When not chasing girls, Paul played the drums and guitar in a rock ‘n’ roll band during the Beatles era with his two Island friends, Norman and Mitchell Saleet. They called themselves D and J. Norman, who would later move to California and compose the No. 1 hit song for Air Supply “Here I Am,” credited his ’60’s bandmate with “being the band’s inspiration and that Paulie always picked them up when they got discouraged.”
In addition to being a good band mate, Paulie was a good friend in other ways, too. When one of his buddies needed a car, Paul lent him his.
The friend unfortunately wrecked it, and Paul was afraid to come home. His frantic parents desperately pleaded on Butler’s WISR radio station for their only surviving child to please come home. Finally, four days later Paul returned home to parents so relieved that his father didn’t even punish him.
Shortly after graduating from Butler High School in 1969, Paul felt the desire to serve his country in the Vietnam War. Ignoring Tucker and Antoninette’s opposition, the only child enlisted for two years in the United States Marine Corps on July 25.
The new Marine, along with the rest of the Pittsburgh Pirates Platoon with whom he had enlisted, were guests of the baseball team when they played the Houston Astros on July 26, 1969. The next morning, before heading to Parris Island, S.C., the newly commissioned Private First Class not only said his last goodbye to his parents, but also to his high school sweetheart and the love of his life, Cindy Murphy.
The young couple had dreams of being married when his two years of military service were up and then possibly moving to California to join his former bandmates Norman and Mitchell Saleet. Sadly, the two high school sweethearts would never see each other again.
Paul E. Angert, as part of the U.S. Marine Corps' 1st Division, arrived in Vietnam in January 1970. The young soldier had only been in the jungles of Southeast Asia for three months when a friend asked Paul if he would take his “point duty” the night of April 28, 1969.
According to official military records, “while a squad of men were on their way to a night ambush position near Mau Hoa hamlet in Que Son District, a Marine ‘on point’ tripped a wire, triggering an explosion wounding himself and another man. In response to a call for assistance, a squad with Pfc.1st Class Paul E. Angert ‘on point’ were heading towards the injured men. They also tripped a wire triggering an explosion resulting in additional casualties. Before he could be evacuated for urgent medical treatment, PFC Angert died of the multiple fragmentation wounds he had sustained.”

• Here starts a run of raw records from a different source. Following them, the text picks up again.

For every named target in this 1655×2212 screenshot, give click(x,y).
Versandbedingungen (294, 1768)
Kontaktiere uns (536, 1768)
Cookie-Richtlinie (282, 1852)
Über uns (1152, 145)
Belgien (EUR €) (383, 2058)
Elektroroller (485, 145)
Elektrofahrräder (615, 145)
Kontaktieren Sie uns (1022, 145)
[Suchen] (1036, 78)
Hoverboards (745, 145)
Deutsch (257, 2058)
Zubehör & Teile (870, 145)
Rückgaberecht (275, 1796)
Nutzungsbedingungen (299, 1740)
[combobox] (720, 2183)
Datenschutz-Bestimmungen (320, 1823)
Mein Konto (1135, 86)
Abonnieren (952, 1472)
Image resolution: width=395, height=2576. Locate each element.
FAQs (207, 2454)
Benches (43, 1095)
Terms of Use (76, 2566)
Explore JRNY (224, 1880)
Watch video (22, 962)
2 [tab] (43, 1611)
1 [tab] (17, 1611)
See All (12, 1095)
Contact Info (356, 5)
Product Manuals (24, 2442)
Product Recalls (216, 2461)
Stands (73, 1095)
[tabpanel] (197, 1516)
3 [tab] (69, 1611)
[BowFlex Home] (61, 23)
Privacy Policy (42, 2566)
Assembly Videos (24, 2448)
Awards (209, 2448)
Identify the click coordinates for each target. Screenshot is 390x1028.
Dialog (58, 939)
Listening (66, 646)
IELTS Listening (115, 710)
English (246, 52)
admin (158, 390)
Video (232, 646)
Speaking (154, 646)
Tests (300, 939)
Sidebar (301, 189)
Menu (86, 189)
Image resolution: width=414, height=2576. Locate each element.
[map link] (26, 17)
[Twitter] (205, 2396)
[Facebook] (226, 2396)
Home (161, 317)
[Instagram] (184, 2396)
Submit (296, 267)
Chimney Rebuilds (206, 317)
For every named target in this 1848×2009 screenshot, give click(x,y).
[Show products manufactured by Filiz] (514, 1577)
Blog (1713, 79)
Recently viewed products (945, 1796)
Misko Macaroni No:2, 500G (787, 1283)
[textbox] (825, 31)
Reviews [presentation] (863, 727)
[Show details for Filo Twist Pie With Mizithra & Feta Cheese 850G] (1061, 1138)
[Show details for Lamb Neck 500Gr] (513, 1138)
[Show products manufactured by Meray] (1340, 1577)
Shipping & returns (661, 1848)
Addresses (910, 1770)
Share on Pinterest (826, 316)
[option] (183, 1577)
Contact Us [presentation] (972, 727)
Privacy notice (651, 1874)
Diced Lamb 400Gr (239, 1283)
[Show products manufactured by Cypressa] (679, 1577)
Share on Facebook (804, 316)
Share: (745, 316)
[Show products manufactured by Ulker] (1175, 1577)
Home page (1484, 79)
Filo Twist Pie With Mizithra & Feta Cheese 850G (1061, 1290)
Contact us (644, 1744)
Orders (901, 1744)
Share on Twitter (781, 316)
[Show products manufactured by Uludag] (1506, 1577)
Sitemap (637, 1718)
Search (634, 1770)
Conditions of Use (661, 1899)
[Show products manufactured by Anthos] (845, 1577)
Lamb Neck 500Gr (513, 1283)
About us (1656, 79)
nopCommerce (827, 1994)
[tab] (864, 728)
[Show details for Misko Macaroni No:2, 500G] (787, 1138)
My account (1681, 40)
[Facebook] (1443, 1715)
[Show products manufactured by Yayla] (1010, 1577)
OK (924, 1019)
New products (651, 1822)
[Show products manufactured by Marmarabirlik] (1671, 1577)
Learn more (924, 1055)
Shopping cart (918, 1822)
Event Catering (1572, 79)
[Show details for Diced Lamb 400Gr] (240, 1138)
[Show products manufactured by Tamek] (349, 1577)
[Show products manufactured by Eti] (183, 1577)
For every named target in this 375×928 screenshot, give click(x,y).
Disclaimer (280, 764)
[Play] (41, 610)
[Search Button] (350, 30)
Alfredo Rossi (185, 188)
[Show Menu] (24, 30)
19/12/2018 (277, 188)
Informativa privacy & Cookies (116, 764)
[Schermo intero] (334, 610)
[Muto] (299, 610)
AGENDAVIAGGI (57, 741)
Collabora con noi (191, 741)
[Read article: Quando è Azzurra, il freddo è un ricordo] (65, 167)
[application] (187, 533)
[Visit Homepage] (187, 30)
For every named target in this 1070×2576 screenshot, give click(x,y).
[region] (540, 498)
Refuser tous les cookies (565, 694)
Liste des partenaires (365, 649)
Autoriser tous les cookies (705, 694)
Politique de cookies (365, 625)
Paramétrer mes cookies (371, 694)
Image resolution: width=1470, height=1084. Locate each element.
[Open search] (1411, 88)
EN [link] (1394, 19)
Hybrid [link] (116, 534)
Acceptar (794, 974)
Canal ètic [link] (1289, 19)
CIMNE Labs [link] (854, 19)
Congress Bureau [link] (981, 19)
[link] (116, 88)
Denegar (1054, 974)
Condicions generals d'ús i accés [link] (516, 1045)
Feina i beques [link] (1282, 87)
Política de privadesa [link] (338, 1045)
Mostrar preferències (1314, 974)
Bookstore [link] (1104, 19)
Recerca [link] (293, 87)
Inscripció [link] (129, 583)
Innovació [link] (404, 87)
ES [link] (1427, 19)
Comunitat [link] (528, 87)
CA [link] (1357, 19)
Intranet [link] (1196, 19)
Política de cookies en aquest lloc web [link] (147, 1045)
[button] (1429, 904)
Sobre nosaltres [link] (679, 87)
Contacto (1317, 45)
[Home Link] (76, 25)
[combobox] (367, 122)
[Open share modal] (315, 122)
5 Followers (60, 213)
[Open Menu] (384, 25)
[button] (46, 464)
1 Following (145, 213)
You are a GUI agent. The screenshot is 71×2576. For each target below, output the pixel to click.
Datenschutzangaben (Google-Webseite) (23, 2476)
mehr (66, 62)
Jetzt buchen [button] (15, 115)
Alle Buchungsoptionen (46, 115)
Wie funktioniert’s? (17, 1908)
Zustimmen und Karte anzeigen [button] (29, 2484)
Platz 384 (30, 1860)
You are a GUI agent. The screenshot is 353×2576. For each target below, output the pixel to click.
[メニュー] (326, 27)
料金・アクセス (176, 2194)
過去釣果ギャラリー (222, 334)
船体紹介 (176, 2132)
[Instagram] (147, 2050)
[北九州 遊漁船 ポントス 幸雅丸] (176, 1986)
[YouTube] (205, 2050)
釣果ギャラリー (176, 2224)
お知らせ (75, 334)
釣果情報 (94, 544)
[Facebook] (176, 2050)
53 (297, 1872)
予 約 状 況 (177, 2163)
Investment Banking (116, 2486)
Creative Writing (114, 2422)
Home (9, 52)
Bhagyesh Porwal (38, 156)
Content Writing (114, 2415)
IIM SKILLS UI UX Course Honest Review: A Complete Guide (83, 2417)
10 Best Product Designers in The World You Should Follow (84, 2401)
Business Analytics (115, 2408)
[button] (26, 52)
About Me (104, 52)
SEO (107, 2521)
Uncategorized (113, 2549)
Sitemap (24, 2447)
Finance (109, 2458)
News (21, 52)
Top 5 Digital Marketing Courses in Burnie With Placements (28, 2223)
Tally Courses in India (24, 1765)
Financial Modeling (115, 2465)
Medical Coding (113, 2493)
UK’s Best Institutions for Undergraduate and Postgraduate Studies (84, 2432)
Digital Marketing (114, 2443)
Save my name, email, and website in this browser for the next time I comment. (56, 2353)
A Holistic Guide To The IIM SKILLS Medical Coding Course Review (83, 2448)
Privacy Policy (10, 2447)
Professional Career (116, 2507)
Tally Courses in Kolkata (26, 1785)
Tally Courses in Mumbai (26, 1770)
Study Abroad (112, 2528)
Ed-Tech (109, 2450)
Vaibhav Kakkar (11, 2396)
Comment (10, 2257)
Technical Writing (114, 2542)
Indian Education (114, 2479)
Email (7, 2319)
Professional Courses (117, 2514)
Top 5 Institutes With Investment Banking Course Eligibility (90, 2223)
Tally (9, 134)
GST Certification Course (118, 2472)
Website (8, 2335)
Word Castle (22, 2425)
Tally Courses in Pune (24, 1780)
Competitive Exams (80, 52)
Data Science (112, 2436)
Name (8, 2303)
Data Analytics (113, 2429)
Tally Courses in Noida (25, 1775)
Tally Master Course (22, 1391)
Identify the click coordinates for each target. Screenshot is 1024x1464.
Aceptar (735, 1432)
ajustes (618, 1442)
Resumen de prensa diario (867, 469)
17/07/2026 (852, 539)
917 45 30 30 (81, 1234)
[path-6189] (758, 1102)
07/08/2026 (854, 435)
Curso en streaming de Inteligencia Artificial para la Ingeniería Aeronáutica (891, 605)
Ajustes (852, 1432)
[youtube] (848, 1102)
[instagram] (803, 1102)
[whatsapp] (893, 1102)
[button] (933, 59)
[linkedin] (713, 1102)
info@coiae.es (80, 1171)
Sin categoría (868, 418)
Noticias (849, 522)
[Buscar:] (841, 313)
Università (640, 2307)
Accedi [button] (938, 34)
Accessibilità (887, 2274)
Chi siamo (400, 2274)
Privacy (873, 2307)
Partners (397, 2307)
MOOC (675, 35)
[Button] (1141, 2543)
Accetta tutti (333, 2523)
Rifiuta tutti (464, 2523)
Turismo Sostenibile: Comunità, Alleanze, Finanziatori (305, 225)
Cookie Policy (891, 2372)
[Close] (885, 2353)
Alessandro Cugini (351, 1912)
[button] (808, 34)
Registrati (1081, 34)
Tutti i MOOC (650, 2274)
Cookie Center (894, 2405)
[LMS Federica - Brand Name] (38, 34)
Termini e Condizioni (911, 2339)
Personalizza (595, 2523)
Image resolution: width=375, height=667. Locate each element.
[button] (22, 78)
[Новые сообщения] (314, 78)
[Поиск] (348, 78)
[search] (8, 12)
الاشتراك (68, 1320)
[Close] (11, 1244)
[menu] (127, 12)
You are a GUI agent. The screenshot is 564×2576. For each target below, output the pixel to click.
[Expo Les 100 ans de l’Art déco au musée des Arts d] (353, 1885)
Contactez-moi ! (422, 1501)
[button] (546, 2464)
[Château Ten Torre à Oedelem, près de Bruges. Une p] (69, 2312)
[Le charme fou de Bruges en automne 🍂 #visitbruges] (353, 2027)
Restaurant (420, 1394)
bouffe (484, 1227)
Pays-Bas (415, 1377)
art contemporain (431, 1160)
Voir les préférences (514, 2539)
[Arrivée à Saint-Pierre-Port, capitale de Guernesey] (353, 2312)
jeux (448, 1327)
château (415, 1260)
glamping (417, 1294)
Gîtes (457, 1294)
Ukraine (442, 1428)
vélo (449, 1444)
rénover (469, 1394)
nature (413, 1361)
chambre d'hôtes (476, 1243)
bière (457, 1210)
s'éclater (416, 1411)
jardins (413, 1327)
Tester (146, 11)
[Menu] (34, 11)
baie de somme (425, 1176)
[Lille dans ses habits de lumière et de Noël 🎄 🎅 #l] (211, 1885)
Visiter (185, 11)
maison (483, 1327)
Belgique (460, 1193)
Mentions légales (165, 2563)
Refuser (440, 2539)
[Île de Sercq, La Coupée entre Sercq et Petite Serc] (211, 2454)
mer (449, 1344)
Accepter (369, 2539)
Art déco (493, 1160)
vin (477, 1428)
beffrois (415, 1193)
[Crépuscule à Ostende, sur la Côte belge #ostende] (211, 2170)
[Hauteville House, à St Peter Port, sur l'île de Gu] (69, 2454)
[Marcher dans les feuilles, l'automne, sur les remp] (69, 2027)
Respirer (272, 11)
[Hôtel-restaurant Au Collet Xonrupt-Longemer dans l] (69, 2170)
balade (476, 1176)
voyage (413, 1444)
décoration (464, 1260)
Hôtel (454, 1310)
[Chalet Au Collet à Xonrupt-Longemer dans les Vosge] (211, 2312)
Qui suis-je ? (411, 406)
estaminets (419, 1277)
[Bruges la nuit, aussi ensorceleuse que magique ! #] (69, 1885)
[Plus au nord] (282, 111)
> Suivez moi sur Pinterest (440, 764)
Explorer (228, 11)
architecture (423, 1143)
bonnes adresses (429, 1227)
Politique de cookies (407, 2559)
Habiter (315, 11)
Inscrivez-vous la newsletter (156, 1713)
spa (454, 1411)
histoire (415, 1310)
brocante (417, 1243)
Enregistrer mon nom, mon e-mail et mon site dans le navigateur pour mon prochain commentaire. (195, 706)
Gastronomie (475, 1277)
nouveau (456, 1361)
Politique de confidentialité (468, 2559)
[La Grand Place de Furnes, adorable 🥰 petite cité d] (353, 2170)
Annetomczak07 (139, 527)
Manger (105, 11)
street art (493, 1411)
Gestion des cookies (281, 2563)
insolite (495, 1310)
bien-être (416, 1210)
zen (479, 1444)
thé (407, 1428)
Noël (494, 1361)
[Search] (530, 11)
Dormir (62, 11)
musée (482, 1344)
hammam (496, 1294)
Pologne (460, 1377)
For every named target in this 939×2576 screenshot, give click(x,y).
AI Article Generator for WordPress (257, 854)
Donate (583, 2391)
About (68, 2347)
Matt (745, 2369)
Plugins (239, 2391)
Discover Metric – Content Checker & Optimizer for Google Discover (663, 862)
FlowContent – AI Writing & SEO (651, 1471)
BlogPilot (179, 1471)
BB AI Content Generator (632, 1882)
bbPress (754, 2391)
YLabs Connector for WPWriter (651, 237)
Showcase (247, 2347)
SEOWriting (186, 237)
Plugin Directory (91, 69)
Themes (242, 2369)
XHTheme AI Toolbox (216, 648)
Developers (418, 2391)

A few days later, a Marine Corps major was waiting for Paul’s father when he finished his shift at Pullman Standard. He had the sad duty to inform Tucker Angert of the loss of his only surviving son. The telegram officially confirming the brave soldier’s death arrived at Angerts’ home the next day. The devastated family had a hard time believing that their beloved Paulie was gone because letters from him continued to arrive from Vietnam well after his flag draped casket had been returned home.
Following his funeral, 19-year-old Paul E. Angert was laid to rest in the Butler Memorial Park Cemetery. Today, he rests with his parents and the brother he never knew by his side.
In 2014, a new monument was dedicated in the Island’s Rotary Park replacing the previous memorial erected at the abandoned Island Playground where Paulie had spent the wistful days of his youth. Through the efforts of Eagle Scout Justin Ellis, retired Sgt. Maj. Sam Zurzolo and Butler resident Jerry Puff, a beautiful stone monument, guarded by small American flags, ensures the sacrifice made by one of Butler’s Island neighborhood’s own will not be forgotten.
Bill May of Butler is a historian, speaker and tour guide.